(Dataset entries)
──────

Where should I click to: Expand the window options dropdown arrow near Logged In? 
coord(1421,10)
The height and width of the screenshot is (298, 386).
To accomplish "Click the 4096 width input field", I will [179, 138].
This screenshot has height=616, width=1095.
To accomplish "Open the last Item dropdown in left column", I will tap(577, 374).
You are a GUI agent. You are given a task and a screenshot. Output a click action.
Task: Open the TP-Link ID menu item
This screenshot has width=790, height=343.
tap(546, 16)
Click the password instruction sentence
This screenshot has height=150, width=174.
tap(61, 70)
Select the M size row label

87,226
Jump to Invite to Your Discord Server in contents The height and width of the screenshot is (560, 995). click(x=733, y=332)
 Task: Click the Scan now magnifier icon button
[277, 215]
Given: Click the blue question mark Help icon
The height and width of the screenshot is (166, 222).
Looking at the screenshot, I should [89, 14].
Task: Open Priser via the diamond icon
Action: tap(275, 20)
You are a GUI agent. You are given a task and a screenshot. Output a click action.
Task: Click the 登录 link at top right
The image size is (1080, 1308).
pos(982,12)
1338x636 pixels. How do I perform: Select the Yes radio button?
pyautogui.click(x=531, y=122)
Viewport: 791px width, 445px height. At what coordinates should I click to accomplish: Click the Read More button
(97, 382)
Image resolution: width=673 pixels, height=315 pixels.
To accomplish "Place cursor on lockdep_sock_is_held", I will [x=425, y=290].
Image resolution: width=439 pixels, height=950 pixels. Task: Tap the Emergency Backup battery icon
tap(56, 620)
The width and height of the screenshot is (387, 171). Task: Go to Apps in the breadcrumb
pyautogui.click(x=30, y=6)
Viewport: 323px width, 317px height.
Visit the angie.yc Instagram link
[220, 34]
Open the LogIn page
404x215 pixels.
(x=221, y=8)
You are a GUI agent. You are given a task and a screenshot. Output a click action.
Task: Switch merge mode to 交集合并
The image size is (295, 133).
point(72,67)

──────

• _Exercise brief_
Please copy, exactly and with nothing else, the lines above beginning at the line that has "Jump to Invite" and ending with the line that has "Given: Click the blue question mark Help icon".

• _Task result_
Jump to Invite to Your Discord Server in contents The height and width of the screenshot is (560, 995). click(x=733, y=332)
 Task: Click the Scan now magnifier icon button
[277, 215]
Given: Click the blue question mark Help icon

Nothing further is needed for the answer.